The Egyptian deities, figures like Artem, Ra, Anubis, Isis, Osiris, Hathor and many others often represented with animal heads, well they are much, much more enigmatic and just as, if not more, extraordinary. In today's episode, the first of the series, we're starting it off with the story of how the Egyptians believed their gods came into existence, the so-called Ennead.

We kick off this episode with a retelling of this story, following which we have an interview with the fantastic Egyptologist Dr Joyce Tildesley from the University of Manchester, who will be one of our main experts for this series. This is a fascinating topic that Joyce expertly untangles for us, so sit back, relax and enjoy the story of the origins of the Egyptian gods. The sun rises in the east and sets in the west.

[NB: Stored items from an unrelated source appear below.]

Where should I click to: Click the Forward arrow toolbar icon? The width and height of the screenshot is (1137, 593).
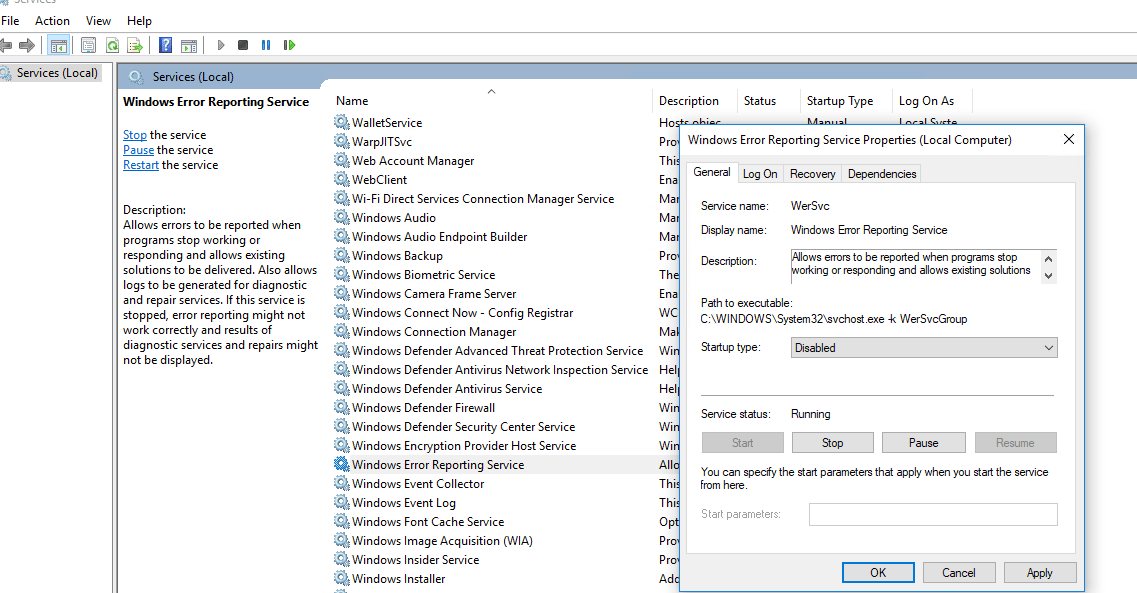(x=27, y=46)
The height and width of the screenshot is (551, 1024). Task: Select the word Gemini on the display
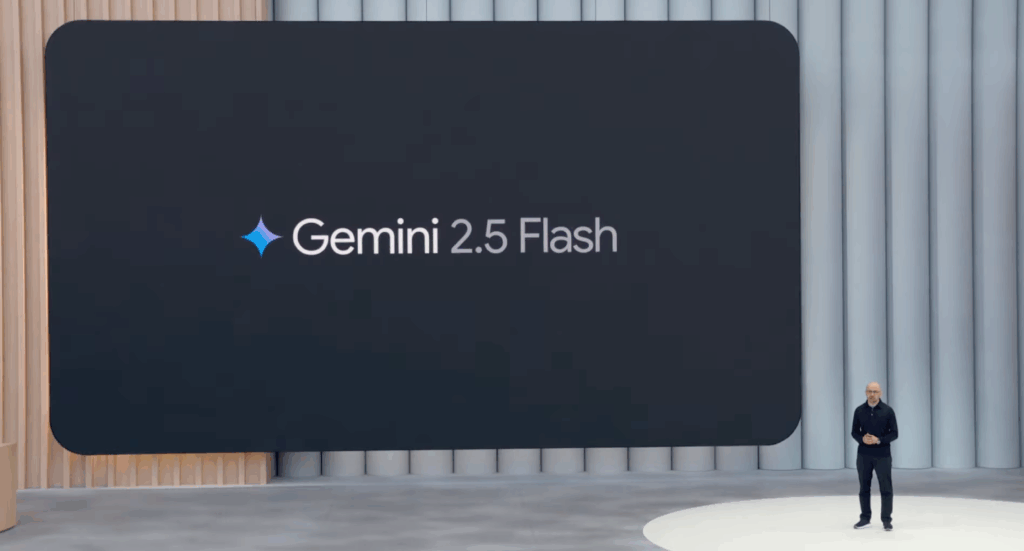point(365,236)
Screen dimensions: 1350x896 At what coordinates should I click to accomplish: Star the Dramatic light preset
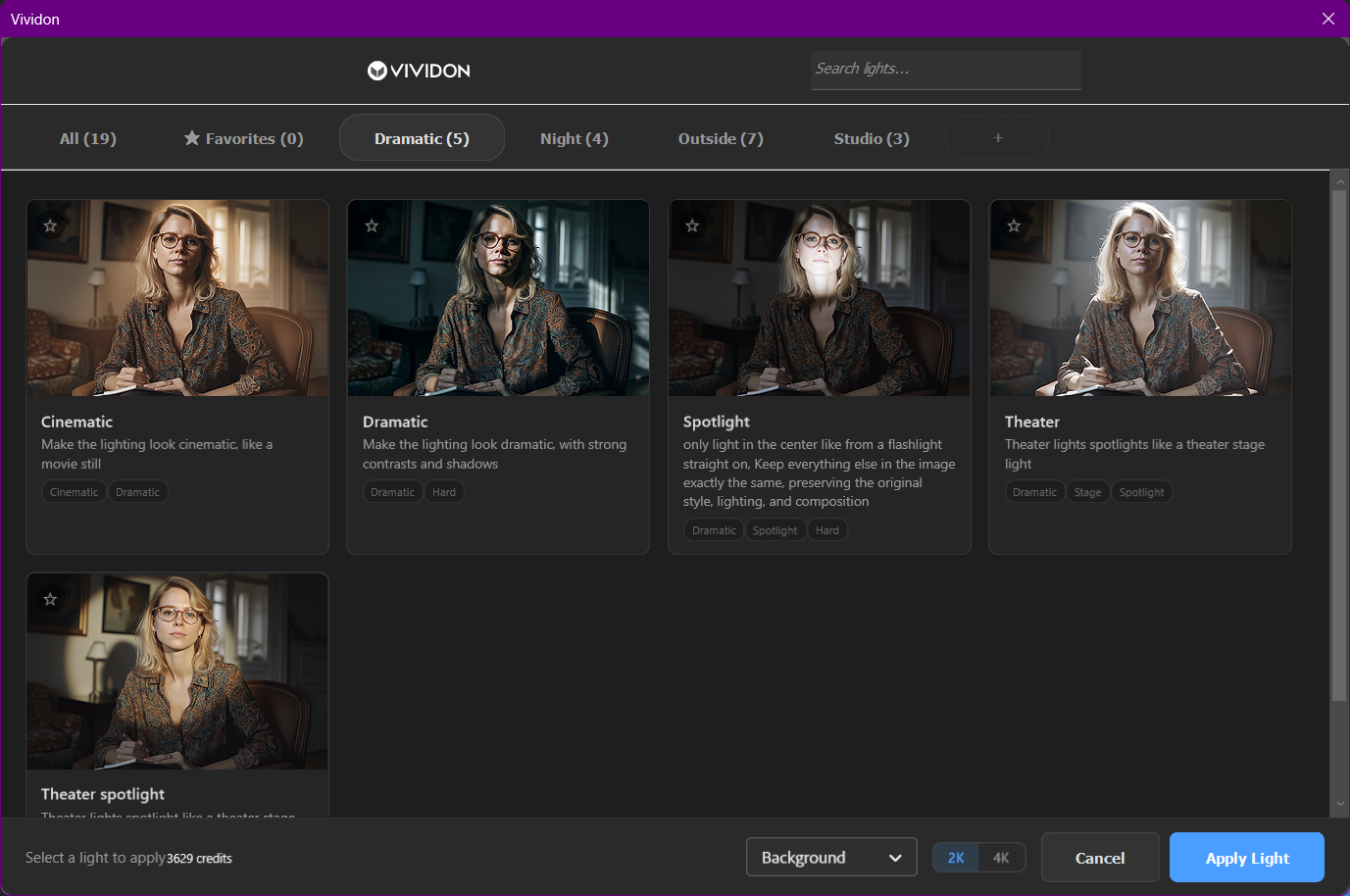371,225
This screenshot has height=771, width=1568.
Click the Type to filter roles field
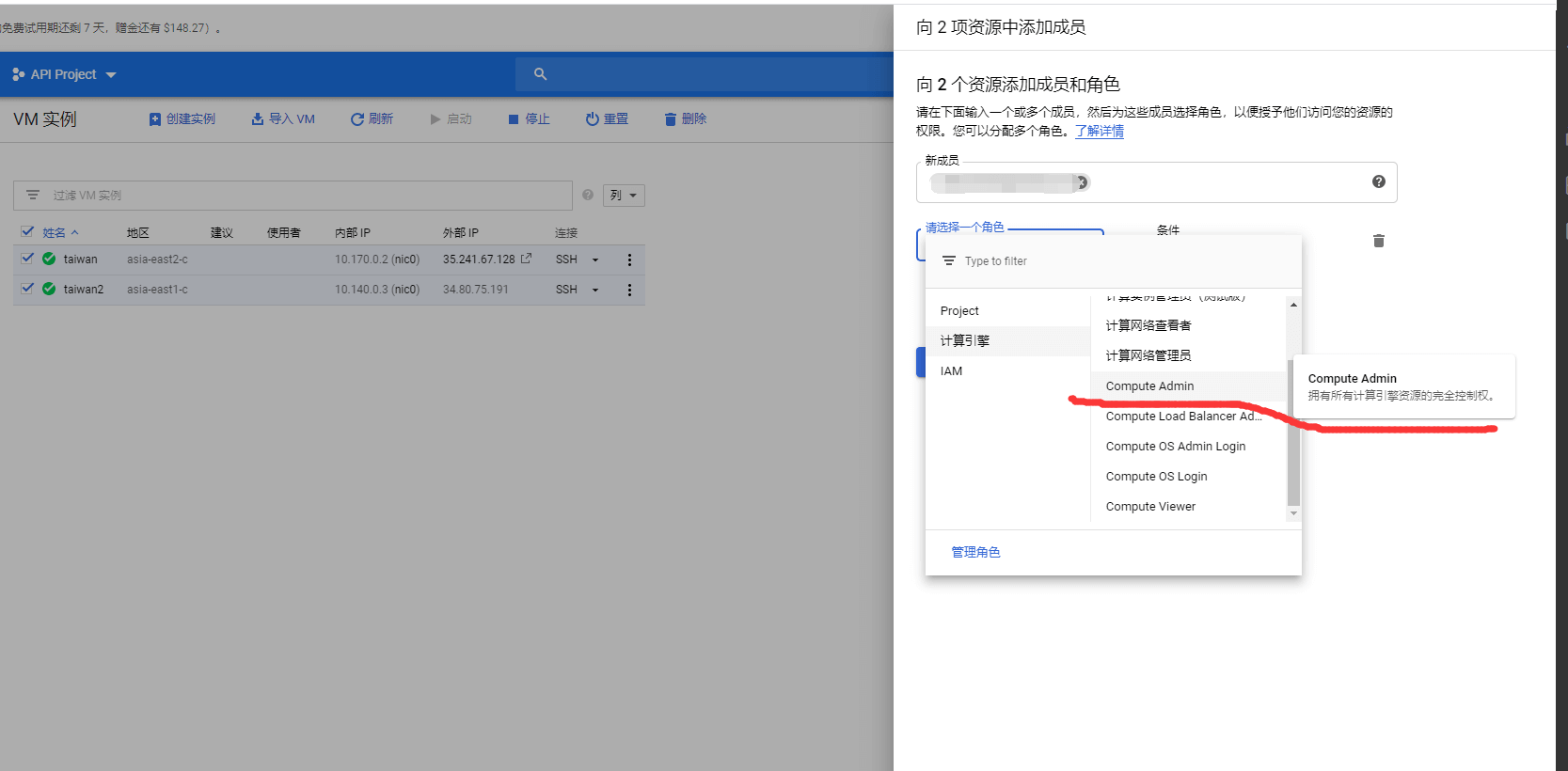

The Nile flows north and the wind blows south. These things will always be. Waves. They speak of Nun, the primordial ocean that existed before all other things. Endless. Boundless. Lifeless. Nun's currents are chaotic, with swells and eddies that not even the oldest souls could navigate.

And so no one, not even the gods, can say how the change happens. Perhaps it is some fusion, some consequence of tide crashing against tide. Whatever its cause, a change does come. Something rises from the waters of noon, and instead of fluid, it has form. It is a new state, this mound, the red earth on which the first god takes solid shape. Does he grow?

Hatch, Blossom, does he speak himself into existence? His origin is as debated as his name, Aton. And Aton, well, he's lonely. He searches the dry red earth and finds no other. He scans the horizon and sees nothing but the endless ocean. He peers into the depths of noon and is met only by his own image. Skin of beating gold, shining bright as the sun.

but the reflection is inspiration. So, he takes himself into his hands, he takes his life force into his mouth, and he speaks company into being. They are a son, Shu, and a daughter, Tafnut. Tafnut is the moist breeze, the dew upon the reeds. Shu is the dry air, the breath in your lungs. They are lovers, the wind to each other's sail.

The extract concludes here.